I never understood what people are trying to say with comments like that.

- You're making unsubstantiated claim

- personally targeting someone you don't even know

- in order to celebrate presumed success of a mass fraud?


Effort makes a great deal of difference for me. The effort itself, the fact that it's there.

I am willing to suspend disbelief for Terminator 1, even if it is clear, that it's a head of the doll in shot.

But it is insulting to feed slop to your audience; it shows you didn't even try.

I have actually seen one slop-video, that I kinda enjoyed - it was obvious, that a great effort was put in a script and details as much as it was obvious it isn't being passed for the real thing.


We also need to take into account, that CGI only consumes energy when the actual creation of particular video happens.

"AI" consumes energy before user even started (during training).

That is on top of comparison for each particular case.


Right idea, but the application is incorrect.

Model training is similar to the creation of the cgi for the movie. Both happen before anyone consumes the output, and represent the up front cost for the producer.

Both a movie and a language model can cost tens or hundreds of dollars to produce.

In both cases additional infrastructure is needed for efficient usage: movie theaters or streaming platforms for movies, and data centers with the GPUs for LLMs. This is also upfront (capex) costs.

At consumption time, the movie requires some additional resources, per viewing, whether it's a movie theater or streaming. Likewise, an llm consumes some resources at inference time. These are opex. In both cases, the marginal cost for inference/consumption is quite low.


  > Model training is similar to the creation of the cgi for the movie. Both happen before anyone consumes the output
I did not say anything about consumption of the output. Maybe you misread what I wrote, it is about energy consumption.

  > Both a movie and a language model can cost
But we weren't comparing cost of the movie to cost of a language model

  > can cost tens or hundreds of dollars
But we weren't talking about dollars, we were talking about energy.

We're clearly exploring different questions.


And that energy costs money, both at the training/cgi stage and at the inference/consumption stage. It's not even an externality.

CGI renders do use a lot of electricity relative to playing back the movie for individual viewers. It's perfectly analogous.

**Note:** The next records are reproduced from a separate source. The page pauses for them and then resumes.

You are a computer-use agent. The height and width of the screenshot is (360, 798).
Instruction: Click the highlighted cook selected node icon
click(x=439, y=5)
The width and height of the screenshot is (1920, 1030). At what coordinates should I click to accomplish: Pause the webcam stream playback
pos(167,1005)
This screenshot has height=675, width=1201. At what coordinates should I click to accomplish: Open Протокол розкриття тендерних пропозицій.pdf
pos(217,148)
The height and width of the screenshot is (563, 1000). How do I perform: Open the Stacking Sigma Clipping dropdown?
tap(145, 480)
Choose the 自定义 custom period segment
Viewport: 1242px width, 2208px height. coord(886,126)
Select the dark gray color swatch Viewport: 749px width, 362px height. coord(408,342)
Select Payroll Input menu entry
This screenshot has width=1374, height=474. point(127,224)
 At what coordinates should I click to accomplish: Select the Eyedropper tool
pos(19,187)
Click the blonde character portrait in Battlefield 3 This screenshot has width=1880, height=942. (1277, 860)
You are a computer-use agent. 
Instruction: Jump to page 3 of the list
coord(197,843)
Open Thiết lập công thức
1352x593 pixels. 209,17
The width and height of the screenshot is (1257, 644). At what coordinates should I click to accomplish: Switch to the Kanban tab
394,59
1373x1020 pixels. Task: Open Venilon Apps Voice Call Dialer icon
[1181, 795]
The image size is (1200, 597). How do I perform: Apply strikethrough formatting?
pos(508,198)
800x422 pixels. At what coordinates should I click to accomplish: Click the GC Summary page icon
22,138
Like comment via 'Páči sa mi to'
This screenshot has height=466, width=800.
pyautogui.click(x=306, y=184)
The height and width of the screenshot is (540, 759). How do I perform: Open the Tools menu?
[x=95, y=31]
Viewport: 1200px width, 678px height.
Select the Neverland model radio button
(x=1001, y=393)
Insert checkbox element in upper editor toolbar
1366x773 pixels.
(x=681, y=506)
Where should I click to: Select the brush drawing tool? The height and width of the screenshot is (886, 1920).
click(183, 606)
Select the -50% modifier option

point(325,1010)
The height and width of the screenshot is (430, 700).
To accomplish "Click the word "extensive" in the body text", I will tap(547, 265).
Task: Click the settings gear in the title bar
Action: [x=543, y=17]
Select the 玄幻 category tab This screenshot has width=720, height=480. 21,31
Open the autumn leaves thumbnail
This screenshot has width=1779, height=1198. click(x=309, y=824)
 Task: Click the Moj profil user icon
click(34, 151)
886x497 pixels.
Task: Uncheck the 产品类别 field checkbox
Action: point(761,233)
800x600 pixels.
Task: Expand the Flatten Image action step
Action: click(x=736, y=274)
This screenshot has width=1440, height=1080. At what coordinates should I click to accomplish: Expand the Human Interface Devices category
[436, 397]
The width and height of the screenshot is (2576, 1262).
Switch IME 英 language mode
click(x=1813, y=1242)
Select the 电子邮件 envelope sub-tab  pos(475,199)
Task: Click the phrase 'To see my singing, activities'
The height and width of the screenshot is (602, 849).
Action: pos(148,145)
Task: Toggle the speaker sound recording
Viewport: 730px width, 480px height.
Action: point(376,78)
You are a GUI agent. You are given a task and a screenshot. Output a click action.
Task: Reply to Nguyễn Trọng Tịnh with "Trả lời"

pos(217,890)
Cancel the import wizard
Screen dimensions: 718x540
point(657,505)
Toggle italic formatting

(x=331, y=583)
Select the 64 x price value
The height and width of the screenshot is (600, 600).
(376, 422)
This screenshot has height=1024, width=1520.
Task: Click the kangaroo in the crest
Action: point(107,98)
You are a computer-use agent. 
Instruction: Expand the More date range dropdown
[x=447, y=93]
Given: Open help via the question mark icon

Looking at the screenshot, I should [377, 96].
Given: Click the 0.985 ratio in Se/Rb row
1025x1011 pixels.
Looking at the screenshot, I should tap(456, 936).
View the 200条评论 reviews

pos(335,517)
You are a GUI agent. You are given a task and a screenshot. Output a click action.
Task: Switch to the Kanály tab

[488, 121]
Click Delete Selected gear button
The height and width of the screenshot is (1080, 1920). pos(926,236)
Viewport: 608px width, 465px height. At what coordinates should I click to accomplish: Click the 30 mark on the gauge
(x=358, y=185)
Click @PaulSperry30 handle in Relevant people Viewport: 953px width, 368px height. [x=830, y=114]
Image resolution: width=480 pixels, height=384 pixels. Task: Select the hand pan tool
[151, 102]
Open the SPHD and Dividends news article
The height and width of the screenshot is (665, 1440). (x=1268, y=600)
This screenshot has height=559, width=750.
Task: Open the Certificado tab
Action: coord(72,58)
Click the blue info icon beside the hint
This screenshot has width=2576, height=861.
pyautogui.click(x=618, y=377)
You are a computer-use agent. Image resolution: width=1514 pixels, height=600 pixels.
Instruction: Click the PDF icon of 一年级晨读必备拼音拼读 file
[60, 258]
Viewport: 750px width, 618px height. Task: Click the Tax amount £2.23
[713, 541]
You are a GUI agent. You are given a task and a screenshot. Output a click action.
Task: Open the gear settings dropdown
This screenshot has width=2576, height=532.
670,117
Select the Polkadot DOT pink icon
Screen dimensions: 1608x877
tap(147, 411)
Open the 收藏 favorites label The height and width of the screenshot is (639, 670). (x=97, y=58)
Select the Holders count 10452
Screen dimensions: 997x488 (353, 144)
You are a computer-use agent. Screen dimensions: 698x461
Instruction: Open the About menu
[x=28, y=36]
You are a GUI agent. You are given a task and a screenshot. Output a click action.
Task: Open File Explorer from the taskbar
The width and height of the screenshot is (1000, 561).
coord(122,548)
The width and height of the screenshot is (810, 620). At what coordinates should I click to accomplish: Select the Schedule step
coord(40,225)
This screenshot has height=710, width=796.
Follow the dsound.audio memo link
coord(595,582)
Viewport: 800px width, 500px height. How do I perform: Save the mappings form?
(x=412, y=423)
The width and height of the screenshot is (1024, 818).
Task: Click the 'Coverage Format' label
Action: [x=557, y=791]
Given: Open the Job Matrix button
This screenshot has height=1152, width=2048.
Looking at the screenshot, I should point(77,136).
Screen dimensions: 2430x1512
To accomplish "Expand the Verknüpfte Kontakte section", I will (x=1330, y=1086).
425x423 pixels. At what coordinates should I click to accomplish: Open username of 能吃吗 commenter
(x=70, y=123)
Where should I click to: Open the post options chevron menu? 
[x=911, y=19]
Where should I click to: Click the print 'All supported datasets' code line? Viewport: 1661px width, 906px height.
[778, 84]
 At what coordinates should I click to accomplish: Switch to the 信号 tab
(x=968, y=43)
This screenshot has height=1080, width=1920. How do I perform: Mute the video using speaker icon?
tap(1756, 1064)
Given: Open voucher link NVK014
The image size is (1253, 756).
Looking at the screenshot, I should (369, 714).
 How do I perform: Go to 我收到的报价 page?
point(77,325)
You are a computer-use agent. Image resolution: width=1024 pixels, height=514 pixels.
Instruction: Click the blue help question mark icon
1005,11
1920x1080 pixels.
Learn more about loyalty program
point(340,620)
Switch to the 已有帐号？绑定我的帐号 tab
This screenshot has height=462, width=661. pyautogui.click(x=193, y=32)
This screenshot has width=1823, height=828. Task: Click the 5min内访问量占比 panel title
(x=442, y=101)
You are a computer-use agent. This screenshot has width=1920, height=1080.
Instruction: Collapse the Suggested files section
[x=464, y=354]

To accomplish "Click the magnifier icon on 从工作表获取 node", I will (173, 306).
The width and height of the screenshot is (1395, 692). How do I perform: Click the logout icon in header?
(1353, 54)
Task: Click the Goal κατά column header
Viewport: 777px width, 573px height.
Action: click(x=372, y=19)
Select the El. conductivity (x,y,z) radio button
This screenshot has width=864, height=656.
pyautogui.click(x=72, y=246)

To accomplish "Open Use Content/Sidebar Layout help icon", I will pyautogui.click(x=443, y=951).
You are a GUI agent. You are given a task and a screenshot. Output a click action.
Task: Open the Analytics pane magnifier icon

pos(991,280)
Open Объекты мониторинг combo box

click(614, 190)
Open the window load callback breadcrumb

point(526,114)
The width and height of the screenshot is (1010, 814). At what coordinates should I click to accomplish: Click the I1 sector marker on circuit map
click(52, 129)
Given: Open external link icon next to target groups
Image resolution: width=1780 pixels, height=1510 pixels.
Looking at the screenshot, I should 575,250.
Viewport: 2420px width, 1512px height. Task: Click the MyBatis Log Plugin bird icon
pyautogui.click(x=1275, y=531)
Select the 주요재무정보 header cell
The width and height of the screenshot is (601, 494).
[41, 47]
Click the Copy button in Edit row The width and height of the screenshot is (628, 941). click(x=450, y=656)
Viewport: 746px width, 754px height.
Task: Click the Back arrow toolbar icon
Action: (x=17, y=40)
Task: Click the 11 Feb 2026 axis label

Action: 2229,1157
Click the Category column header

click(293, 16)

  > CGI renders do use a lot of electricity relative to playing back the movie for individual viewers. It's perfectly analogous.
I've literally laughed at loud after reading this.

I can't believe you're stretching this in a good faith.

But if you are - well, you're certainly have a unique perspective.


This is incorrect.



Only certain services?


Only to certain entities.


It is fascinating, that you took that quote and, somehow, managed to arrive at the opposite conclusion, while presenting this quote as confirmation.